Главное — не цвет, главное — "верхняя зимняя одежда из материалов сомнительной принадлежности" спасла мою жизнь…
Крупный кадр: лицо мальчика равномерно грязное, но не пятнами. Грим лица должен быть таким, чтобы в кадре крупного плана были две чистые дорожки от слёз. Только от слёз на щеках бывают чистые дорожки. На голове ничего нет, головной убор потерян ночью. Голова шкета острижена рукой человека абсолютно лишённого даров парикмахера, "порогами", и не вздумайте показать какую-то иную причёску!

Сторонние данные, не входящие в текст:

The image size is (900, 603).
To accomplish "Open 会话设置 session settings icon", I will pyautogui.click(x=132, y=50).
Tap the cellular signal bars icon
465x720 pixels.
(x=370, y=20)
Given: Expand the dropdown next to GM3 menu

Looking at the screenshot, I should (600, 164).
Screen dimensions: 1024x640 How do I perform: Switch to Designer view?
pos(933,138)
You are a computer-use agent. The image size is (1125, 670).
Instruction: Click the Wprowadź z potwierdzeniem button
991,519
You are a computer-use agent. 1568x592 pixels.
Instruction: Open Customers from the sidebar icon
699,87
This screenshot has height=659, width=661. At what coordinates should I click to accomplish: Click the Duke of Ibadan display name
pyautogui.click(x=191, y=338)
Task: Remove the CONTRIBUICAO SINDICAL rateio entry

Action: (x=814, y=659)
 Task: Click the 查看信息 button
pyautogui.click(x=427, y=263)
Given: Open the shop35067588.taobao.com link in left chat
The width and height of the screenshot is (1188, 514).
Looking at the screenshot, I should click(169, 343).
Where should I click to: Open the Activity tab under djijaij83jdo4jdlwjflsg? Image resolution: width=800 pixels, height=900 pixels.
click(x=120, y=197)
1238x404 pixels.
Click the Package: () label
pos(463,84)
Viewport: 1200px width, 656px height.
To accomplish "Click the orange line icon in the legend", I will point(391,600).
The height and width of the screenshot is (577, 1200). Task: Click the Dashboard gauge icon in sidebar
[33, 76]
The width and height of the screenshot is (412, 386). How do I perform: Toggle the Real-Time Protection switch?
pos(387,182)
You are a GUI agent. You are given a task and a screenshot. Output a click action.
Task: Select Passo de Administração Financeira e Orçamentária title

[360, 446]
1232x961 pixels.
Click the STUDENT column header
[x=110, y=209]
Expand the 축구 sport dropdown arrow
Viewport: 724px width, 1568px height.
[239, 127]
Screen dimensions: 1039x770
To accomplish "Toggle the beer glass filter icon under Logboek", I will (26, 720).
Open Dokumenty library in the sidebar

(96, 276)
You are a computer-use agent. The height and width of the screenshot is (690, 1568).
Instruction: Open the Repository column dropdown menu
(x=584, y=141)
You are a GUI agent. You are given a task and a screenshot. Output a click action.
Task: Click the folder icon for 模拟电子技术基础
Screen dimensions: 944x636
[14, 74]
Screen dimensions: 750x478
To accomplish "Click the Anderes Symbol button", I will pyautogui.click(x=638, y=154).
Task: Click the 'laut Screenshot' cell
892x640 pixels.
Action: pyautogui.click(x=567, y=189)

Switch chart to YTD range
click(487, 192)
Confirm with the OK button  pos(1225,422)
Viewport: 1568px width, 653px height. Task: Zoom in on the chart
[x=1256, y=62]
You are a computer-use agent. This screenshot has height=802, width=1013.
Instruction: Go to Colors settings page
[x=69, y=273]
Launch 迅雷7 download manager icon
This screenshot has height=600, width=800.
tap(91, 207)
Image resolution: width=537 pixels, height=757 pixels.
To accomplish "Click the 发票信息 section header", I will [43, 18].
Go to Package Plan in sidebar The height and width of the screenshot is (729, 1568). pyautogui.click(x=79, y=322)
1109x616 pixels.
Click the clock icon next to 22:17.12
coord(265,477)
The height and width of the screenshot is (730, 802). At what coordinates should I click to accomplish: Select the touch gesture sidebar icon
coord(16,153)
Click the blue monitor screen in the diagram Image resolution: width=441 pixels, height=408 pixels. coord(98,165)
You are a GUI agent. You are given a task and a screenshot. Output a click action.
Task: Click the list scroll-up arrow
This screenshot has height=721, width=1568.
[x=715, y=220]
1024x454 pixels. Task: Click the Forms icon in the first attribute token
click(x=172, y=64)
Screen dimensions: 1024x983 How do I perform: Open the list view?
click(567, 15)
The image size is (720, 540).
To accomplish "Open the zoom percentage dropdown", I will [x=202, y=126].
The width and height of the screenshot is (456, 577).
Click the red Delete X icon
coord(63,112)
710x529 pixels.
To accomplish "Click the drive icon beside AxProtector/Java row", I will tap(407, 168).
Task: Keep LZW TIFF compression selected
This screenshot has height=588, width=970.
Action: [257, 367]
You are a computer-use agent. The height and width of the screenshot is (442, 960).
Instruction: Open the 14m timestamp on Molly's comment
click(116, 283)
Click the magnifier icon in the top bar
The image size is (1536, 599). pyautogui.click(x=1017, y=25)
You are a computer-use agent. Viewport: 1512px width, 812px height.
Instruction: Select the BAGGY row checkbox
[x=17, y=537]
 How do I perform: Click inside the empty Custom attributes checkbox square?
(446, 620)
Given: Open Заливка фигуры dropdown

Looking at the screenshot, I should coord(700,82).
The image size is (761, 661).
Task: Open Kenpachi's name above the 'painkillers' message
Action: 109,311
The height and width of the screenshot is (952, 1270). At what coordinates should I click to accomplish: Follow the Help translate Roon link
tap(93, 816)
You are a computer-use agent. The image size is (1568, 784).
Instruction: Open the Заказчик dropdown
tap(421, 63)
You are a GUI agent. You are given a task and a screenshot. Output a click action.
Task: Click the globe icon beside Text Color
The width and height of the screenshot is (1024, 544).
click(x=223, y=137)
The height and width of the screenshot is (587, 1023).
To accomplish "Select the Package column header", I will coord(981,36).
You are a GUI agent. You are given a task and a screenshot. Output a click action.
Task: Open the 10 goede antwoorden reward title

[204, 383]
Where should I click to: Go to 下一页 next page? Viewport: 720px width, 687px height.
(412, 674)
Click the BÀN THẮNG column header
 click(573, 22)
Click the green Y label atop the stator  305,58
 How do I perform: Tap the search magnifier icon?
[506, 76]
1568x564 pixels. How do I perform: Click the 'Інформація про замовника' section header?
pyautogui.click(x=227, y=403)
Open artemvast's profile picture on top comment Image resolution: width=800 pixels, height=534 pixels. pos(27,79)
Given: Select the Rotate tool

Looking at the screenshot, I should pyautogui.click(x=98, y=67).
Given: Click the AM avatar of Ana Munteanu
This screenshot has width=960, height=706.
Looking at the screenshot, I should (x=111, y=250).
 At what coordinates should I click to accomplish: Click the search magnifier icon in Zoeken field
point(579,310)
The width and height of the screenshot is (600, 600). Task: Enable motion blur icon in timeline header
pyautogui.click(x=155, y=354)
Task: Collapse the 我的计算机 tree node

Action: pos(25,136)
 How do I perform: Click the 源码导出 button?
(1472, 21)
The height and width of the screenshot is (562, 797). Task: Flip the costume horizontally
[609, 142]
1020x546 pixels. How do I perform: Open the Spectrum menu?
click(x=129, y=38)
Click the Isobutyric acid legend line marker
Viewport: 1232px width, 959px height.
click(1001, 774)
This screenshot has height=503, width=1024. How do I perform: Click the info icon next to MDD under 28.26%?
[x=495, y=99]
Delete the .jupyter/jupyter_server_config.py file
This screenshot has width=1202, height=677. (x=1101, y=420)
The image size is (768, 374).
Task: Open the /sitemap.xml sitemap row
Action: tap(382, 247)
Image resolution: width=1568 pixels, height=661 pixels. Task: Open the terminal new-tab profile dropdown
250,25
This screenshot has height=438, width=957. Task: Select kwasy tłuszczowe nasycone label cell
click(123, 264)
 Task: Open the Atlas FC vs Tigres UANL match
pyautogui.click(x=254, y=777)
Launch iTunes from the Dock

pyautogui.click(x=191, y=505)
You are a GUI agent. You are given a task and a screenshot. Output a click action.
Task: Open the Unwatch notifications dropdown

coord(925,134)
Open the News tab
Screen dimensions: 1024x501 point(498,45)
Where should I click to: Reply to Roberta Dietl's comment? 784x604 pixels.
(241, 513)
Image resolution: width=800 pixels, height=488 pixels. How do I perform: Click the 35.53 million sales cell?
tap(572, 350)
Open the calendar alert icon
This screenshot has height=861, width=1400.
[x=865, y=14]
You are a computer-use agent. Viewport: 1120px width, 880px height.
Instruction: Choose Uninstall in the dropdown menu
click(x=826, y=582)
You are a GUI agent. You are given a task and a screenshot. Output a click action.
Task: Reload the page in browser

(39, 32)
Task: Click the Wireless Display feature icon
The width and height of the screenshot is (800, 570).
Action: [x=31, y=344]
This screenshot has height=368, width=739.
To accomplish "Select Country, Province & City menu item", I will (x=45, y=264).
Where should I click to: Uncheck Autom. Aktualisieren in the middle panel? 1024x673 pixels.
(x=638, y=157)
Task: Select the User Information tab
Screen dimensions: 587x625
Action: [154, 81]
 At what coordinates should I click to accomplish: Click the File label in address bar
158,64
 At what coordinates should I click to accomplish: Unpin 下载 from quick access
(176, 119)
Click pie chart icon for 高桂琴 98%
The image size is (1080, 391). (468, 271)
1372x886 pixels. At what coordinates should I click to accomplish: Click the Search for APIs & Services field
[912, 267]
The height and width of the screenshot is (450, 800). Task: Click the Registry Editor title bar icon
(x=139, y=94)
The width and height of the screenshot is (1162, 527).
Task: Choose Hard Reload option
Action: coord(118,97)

Ноги в чулках, без башмаков, башмаки остались в ночь "спасения на картофельных полях" в первом акте в "опере о войне". Когда звучала "увертюра"… В сорок первом… А сейчас сорок третий год, средина войны, и до её "финала" ещё два года. О каких башмаках речь вести? Где они? Возможно, чьим-то иным ногам служат…
Шкет прижимает к лицу стонущего обгоревшего кота и воет. К воющему подходит женщина, осторожно берёт рук шкета умирающее животное, кладёт на землю и говорит:
— Поднимайся. Идём — не гладила женщина тихо плачущего мальца по голове и не пускала слёз "за компанию"… Не поднимала мать с земли, не подавала руку, но сказала два слова:
— "Поднимайся. Идём" — так точно и верно! Вечные и сильные слова:
— "Поднимайся и двигай вперёд"! — места "телячьим нежностям" после такой ночи не было. "Выгорели" они.
И мы пошли. Ничего не помню о сёстрах, где и с кем они был в ту ночь. Позже узнал, что с началом рассвета мать послала отца искать "крышу над головой". Были пустующие дома в городе, и кому они принадлежали — этого никто не мог сказать. Имею в виду пустяковый момент в общем военном времени: пребывали в живых хозяева оставленных домов? Многие граждане, имевшие родню в сельской местности, отправлялись туда переждать тревожное, "переходное", время. "Переходное" время — это когда ЭТИ отступают, а те…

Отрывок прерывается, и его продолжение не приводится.